The operating status of an enterprise is disclosed periodically in a financial statement. As a result, investors
usually only get information about the financial distress a company may be in after the formal financial
statement has been published. If company executives intentionally package financial statements with
the purpose of hiding the actual status of the company, then investors will have even less chance of
obtaining the real financial information. For example, a company can manipulate its current ratio by
up to 200% so that its liquidity deficiency will not show up as a financial distress in the short run. To
improve the accuracy of the financial distress prediction model, this paper adopted the operating rules
of the Taiwan stock exchange corporation (TSEC) which were violated by those companies that were subsequently
stopped and suspended, as the range of the analysis of this research. In addition, this paper also
used financial ratios, other non-financial ratios, and factor analysis to extract adaptable variables. Moreover,
the artificial neural network (ANN) and data mining (DM) techniques were used to construct the
financial distress prediction model. The empirical experiment with a total of 37 ratios and 68 listed companies
as the initial samples obtained a satisfactory result, which testifies for the feasibility and validity
of our proposed methods for the financial distress prediction of listed companies.

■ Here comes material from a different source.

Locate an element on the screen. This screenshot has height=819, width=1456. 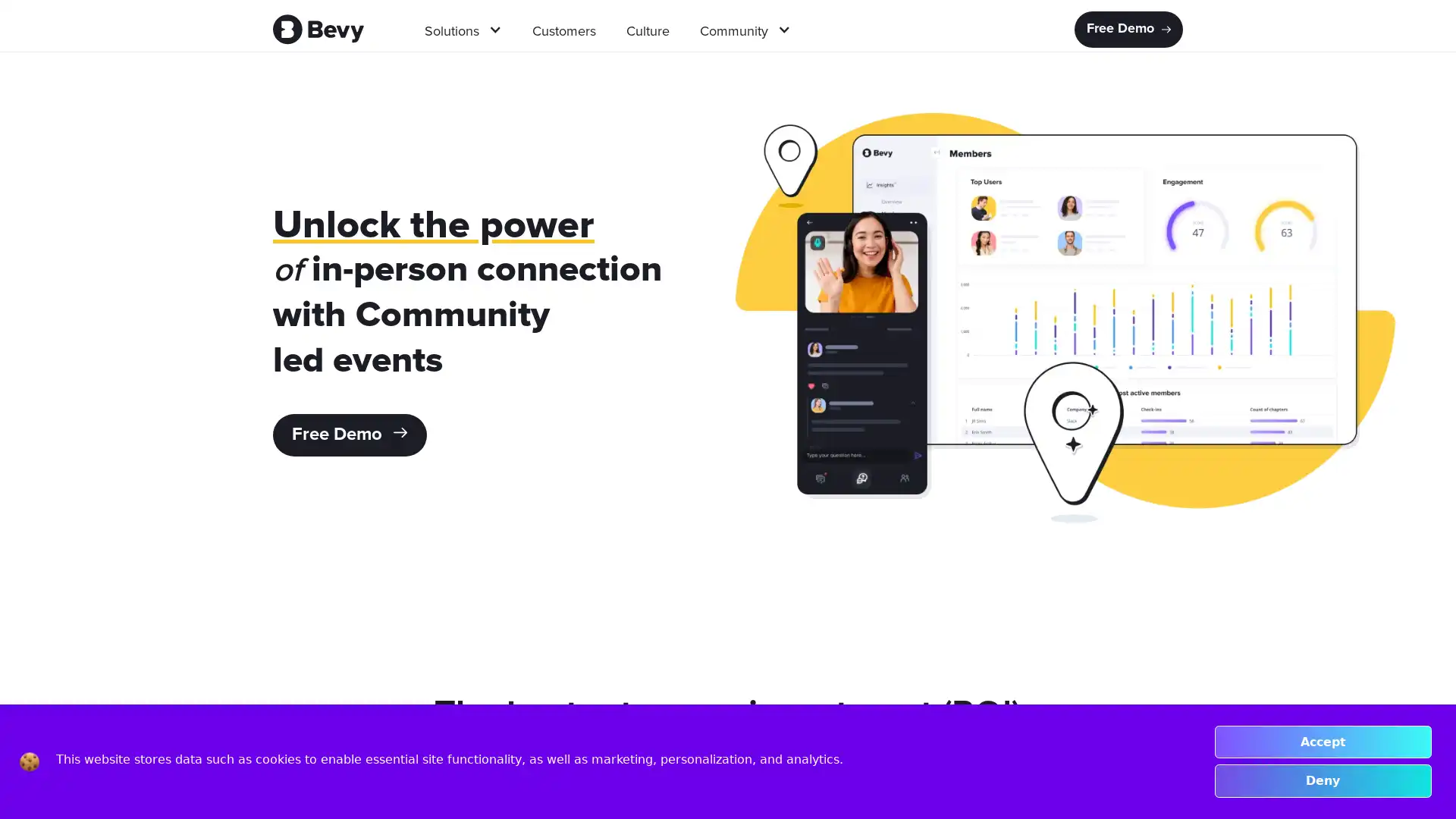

This paper makes four critical contributions: (1) The more factor analysis we used, the less accuracy we
obtained by the ANN and DM approach. (2) The closer we get to the actual occurrence of financial distress,
the higher the accuracy we obtain, with an 82.14% correct percentage for two seasons prior to
the occurrence of financial distress. (3) Our empirical results show that factor analysis increases the error
of classifying companies that are in a financial crisis as normal companies. (4) By developing a financial
distress prediction model, the ANN approach obtains better prediction accuracy than the DM clustering
approach. Therefore, this paper proposes that the artificial intelligent (AI) approach could be a more suitable
methodology than traditional statistics for predicting the potential financial distress of a company.